BEGIN RECORD EXCERPTS

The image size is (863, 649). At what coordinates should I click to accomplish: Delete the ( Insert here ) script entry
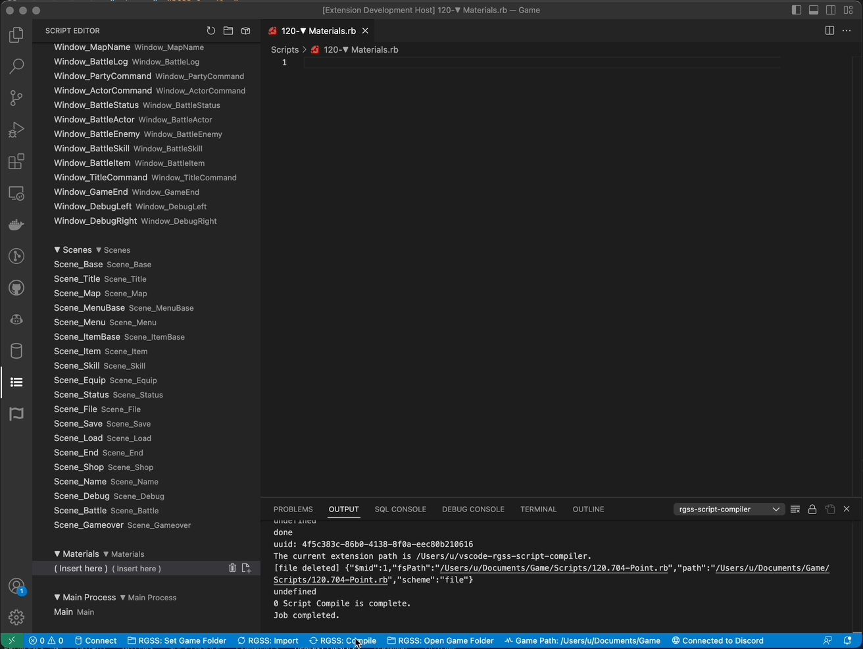tap(232, 567)
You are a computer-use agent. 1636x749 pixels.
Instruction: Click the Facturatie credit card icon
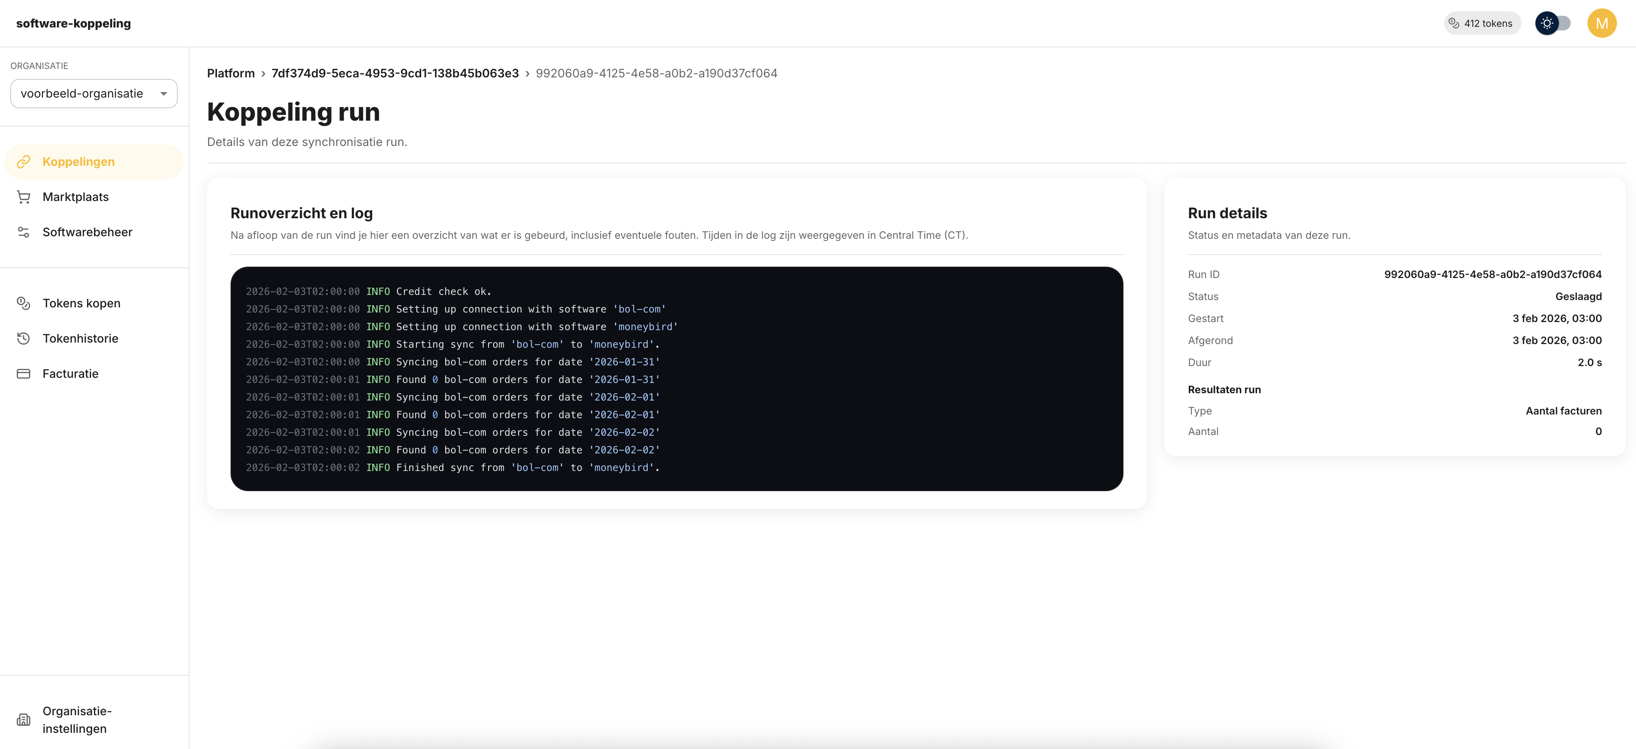click(x=23, y=374)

END RECORD EXCERPTS

**DIRECTIONS FOR THIS TASK:**
Could you revise the listing above by replacing "Instruction" with "Task" and leaving everything else unchanged? Omit the pictures from your answer.

**EXERCISE OUTPUT:**
The image size is (863, 649). At what coordinates should I click to accomplish: Delete the ( Insert here ) script entry
tap(232, 567)
You are a computer-use agent. 1636x749 pixels.
Task: Click the Facturatie credit card icon
click(x=23, y=374)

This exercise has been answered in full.